Marker Duke (and its little brother Baron) are revolutionary ski bindings. Sure, these might not be what most of us WildSnowers do big tours on, but you have to admit Marker changed the Freeride scene in a big way. Now, hardcore skiers can have an alpine binding that tours. Period. Marker makes and sells about a million pair of ski bindings a year, so they’ve got the resources for plenty of innovation. I toured their development and testing facility during a chilly day in Penzberg, Germany with engineers Markus and Robert, who were big in development of the Duke. These two guys are great, with a good sense of humor and amazing knowledge of skiing. Their resumes include working on high-end mountain bikes as well as automotive projects.
Markus and Robert, with their creation. They explained that locating the mode change switch under the foot was a big issue, as it could have been located in front so you didn't have to exit the binding to change modes. This being Europe, where ski tourers don't see a big need for on-the-fly mode changes, Marker opted for the cleaner look of locating it under the foot. Markus also told me they had quite a bit of internal discussion about the heel lift; higher, lower, easier to change, but again opted for the cleaner more minimalist approach (which I personally like on the Duke)
Some Duke prototypes, circa January 2006. Key for developing Duke was to create a toe unit that was smaller from front to back. Markus told me they were inspired by the old Eiser binding toe shape (see our binding museum via menu above).
After talking about Duke in particular, it was time for a tour of the testing and development gadgets -- some of my favorite stuff besides actually making pow turns. This binding release checker moves the ski, and another version moves the boot. They test with both machines.

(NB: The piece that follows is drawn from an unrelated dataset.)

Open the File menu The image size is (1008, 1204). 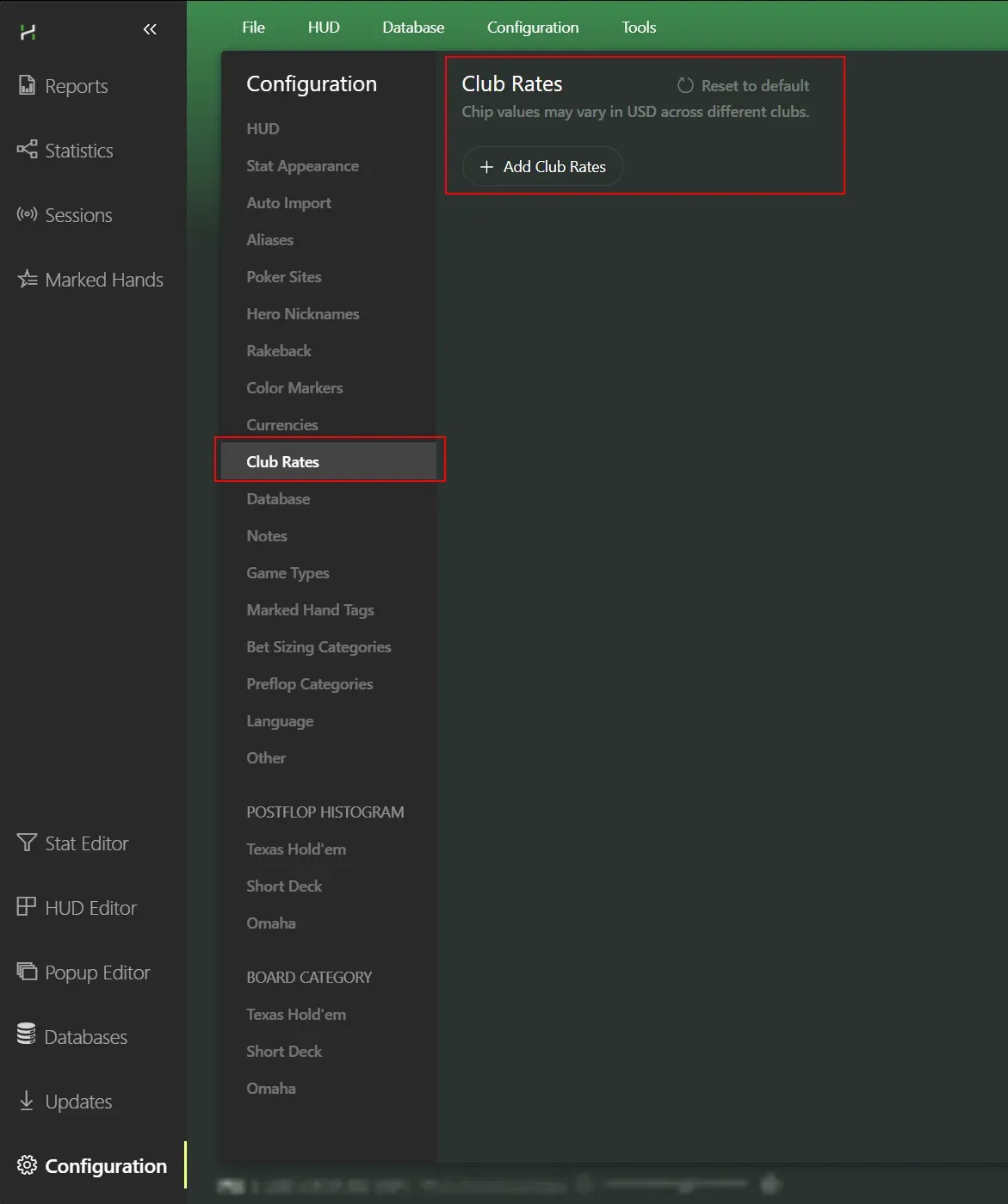pyautogui.click(x=253, y=28)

From an engineering standpoint, Markus explained that binding testing takes three forms: strength, safety, and how the binding influences how the ski performs. It’s the latter that bindings sometimes fall short with, while Marker attempts to keep a leadership position. For example, their race binding plate has an actual shock absorber built into it, for vibration damping. Duke also addresses this issue by allowing the ski to curve under the binding, as well as not having binding plates so long they stiffen the ski too much under foot.
This is the machine with most potential for excitment, the ski bender. Basically a big hydraulic ram that bends the ski over and over until it or the binding breaks. More than breakage, what's important in this test is how the binding wears at points designed to slide while the ski bends. Markus said they usually do a few hundred thousand cycles with a fairly strong bending force. The thing looked dangerous, ski shards in the gut, anyone?
My all time favorite machine, the vibrator. Flip a switch and watch a ski flop around like some kind of nuclear physics experiment. Tests for damping, etc.
Back to the Duke and Baron, here is the walking machine that tests how the touring pivot wears.
Your intrepid blogger, now coming at you from Germany.
Now, since we're in Bavaria a traditional lunch was in order. In this case Schweinebraten that was grown on the very farm where this restaurant is located. A substantial meal in honor of the substantial Duke. Thanks Markus and Robert!